(Beginning of EXCERPT PROVIDED)
Obesity and nutrient sensing TOR pathway in flies and vertebrates: Functional conservation of genetic mechanisms

Abstract

The global prevalence of obesity has grown to epidemic proportions, and 400 million people are now considered to be obese. Excessive accumulation of dietary lipids (obesity) is a known risk factor for the development of deleterious metabolic conditions and has been strongly linked to the progression of heart disease and type 2 diabetes. Investigating the origin and effects of high-fat diet (HFD)-induced obesity and its genetic mediators is an important step in understanding the mechanisms that contribute to obesity. However, the mechanisms that underlie HFD pathophysiology have yet to be elucidated fully. Here we describe recent work in a Drosophila model to investigate the origin and genetic mechanisms that could underlie HFD-induced obesity, type 2 diabetes and cardiac dysfunction.

Figure 1

Simplified model of nutrient signaling pathways influencing metabolic responses. InR and TOR pathway components are virtually all unique orthologous genes in Drosophila. TOR signaling also receives inputs from the energy sensing AMPK. Future studies will elucidate how the components of the InR-TOR signaling pathway modulate fat accumulation due to high levels of dietary fats, using the versatility and genetic simplicity of the Drosophila model. Unlike the complexity and interrelation between these pathways in mammals, Drosophila is ideal to study their role in controlling complex traits like HFD effects on disease.
(End of EXCERPT PROVIDED)
(Beginning of ENTRIES SUPPLIED)
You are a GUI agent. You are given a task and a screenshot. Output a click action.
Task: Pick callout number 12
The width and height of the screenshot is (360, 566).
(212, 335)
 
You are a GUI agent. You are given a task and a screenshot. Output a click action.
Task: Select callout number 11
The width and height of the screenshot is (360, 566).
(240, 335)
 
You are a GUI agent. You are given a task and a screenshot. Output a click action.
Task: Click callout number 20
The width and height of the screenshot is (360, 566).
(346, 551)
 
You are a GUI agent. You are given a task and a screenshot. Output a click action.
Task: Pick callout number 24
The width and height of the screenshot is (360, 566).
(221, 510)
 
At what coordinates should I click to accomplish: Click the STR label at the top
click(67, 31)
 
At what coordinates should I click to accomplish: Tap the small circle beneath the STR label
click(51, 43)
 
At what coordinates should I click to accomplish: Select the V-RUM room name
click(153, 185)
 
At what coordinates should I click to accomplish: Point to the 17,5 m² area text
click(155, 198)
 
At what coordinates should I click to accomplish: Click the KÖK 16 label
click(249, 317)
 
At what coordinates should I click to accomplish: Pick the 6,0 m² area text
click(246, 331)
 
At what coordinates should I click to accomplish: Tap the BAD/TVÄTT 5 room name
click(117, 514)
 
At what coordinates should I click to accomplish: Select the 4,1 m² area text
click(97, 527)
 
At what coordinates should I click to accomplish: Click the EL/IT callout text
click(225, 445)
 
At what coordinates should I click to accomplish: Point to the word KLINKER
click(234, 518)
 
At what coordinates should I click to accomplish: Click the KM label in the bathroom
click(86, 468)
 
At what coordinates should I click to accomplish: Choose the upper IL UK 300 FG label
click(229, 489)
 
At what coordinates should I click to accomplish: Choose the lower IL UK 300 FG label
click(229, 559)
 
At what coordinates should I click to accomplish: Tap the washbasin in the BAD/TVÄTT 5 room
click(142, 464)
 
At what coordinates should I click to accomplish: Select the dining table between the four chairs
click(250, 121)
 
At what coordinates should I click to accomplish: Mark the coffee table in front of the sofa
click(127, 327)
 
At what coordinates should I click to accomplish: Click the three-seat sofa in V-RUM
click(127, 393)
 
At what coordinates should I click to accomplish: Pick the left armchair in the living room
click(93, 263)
(End of ENTRIES SUPPLIED)
## TASKS TO PERFORM
1 – Answer these questions about the obesity and TOR pathway text, one answer per line:
(a) How many people are now considered to be obese?
(b) Excessive accumulation of dietary lipids has been strongly linked to the progression of which two conditions?
(c) Which energy-sensing component provides inputs to TOR signaling?
2 – Reproduce the obesity and TOR pathway text verbatim, everything from "Simplified model of" down to "effects on disease.".

## RESULTS BY TASK
1 –
(a) 400 million
(b) Heart disease and type 2 diabetes
(c) AMPK

2 –
Simplified model of nutrient signaling pathways influencing metabolic responses. InR and TOR pathway components are virtually all unique orthologous genes in Drosophila. TOR signaling also receives inputs from the energy sensing AMPK. Future studies will elucidate how the components of the InR-TOR signaling pathway modulate fat accumulation due to high levels of dietary fats, using the versatility and genetic simplicity of the Drosophila model. Unlike the complexity and interrelation between these pathways in mammals, Drosophila is ideal to study their role in controlling complex traits like HFD effects on disease.